> [Required actions]:
A. Summarize the LatinCy Readers description in two sentences.
B. In the LatinCy Readers description, where are the LatinCy NLP models hosted?

> [Quoted text]:
* * * *
Skip to main content

Corpus readers for Latin texts with LatinCy/spaCy integration

Project description

LatinCy Readers

LatinCy Readers

Corpus readers for Latin and Ancient Greek texts with LatinCy NLP integration.

Version 1.6.0; Python 3.10+; LatinCy 3.9.0+

Installation

# Install the package
pip install latincy-readers

# With sentence vector search support
pip install latincy-readers[vectors]

# For development (editable install)
git clone https://github.com/latincy/latincy-readers.git
cd latincy-readers
pip install -e ".[dev]"

Models

LatinCy NLP models are hosted on Hugging Face and installed separately (mirroring spaCy's pattern for language models). Install whichever you need:

# Latin model (la_core_web_lg)
pip install https://huggingface.co/latincy/la_core_web_lg/resolve/main/la_core_web_lg-3.9.0-py3-none-any.whl

# Ancient Greek model (grc_dep_web_lg)
pip install https://huggingface.co/latincy/grc_dep_web_lg/resolve/main/grc_dep_web_lg-3.8.1-py3-none-any.whl

You can skip model installation if you only need raw text iteration or AnnotationLevel.TOKENIZE.

Quick Start

from latincyreaders import TesseraeReader, AnnotationLevel

# Auto-download corpus on first use
reader = TesseraeReader()

# Or specify a custom path
reader = TesseraeReader("/path/to/tesserae/corpus")

# Iterate over documents as spaCy Docs
for doc in reader.docs():
    print(f"{doc._.fileid}: {len(list(doc.sents))} sentences")
* * * *
> [Raw data]:
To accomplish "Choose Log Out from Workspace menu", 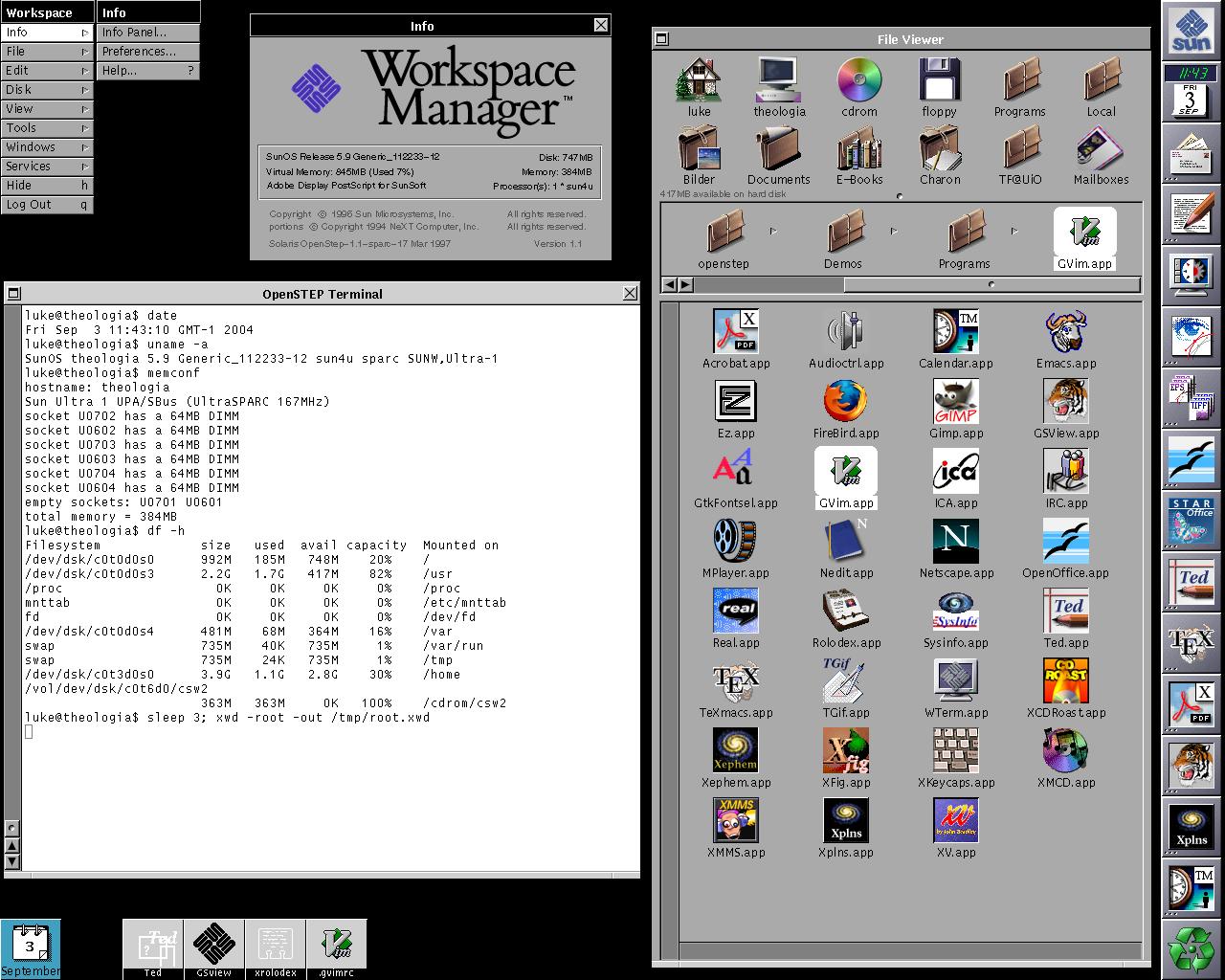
* * * *
> [Results]:
A. LatinCy Readers, version 1.6.0, provides corpus readers for Latin and Ancient Greek texts with LatinCy NLP integration, requires Python 3.10+ and LatinCy 3.9.0+, and is installed with pip, optionally with sentence vector search support. The LatinCy NLP models are hosted on Hugging Face and installed separately, but they can be skipped when only raw text iteration or AnnotationLevel.TOKENIZE is needed.

B. On Hugging Face.